The Co-chaperone BAG2 Mediates Cold-Induced Accumulation of Phosphorylated Tau in SH-SY5Y Cells

Cesar Augusto Dias de Paula, Fernando Enrique Santiago, Adriele Silva Alves de Oliveira, Fernando Augusto Oliveira, Maria Camila Almeida, Daniel Carneiro Carrettiero

Inclusions of phosphorylated tau (p-tau) are a hallmark of many neurodegenerative disorders classified as "tauopathy," of which Alzheimer's disease is the most prevalent form. Dysregulation of tau phosphorylation disrupts neuron structure and function, and hyperphosphorylated tau aggregates to form neurotoxic inclusions. The abundance of ubiquitin in tau inclusions suggests a defect in ubiquitin-mediated tau protein degradation by the proteasome. Under the temperature of 37 °C, the co-chaperone BAG2 protein targets phosphorylated tau for degradation via by a more-efficient, ubiquitin-independent pathway.

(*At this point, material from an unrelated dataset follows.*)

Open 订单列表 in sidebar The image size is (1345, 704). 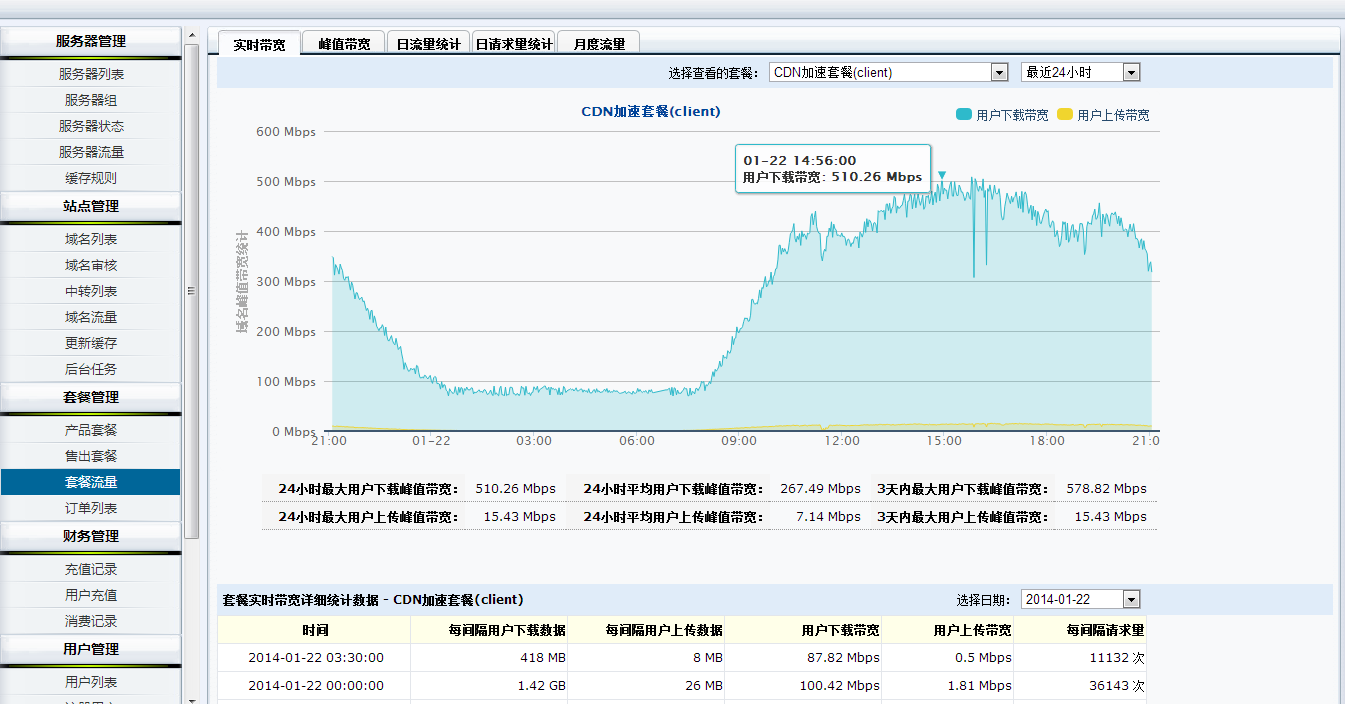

In both in vivo and in vitro studies, cold exposure induces the accumulation of phosphorylated tau protein. The SH-SY5Y cell line differentiates into neuron-like cells on treatment with retinoic acid and is an established model for research on the effects of cold on tau phosphorylation. The aim of the present study was to investigate whether BAG2 mediates the cold-induced accumulation of phosphorylated tau protein. Our findings show that cold exposure causes a decrease in BAG2 expression in undifferentiated cells. Conversely, BAG2 expression is increased in differentiated cells exposed to cold. Further, undifferentiated cells exposed to cold had an increased proportion of p-tau to total tau, suggesting an accumulation of p-tau that is consistent with decreased levels of BAG2. Overexpression of BAG2 in cold-exposed undifferentiated cells restored levels of p-tau to those of 37 °C undifferentiated control. Interestingly, although BAG2 expression increased in differentiated cells, this increase was not accompanied by a decrease in the proportion of p-tau to total tau. Further, overexpression of BAG2 in cold exposed differentiated cells showed no significant difference in p-tau levels compared to 37 °C controls. Taken together, these data show that expression of BAG2 is differently regulated in a differentiation-dependent context. Our results suggest that repression of BAG2 expression or BAG2 activity by cold-sensitive pathways, as modeled in undifferentiated and differentiated cells, respectively, may be a causal factor in the accumulation of cytotoxic hyperphosphorylated tau protein via restriction of BAG2-mediated clearance of cellular p-tau.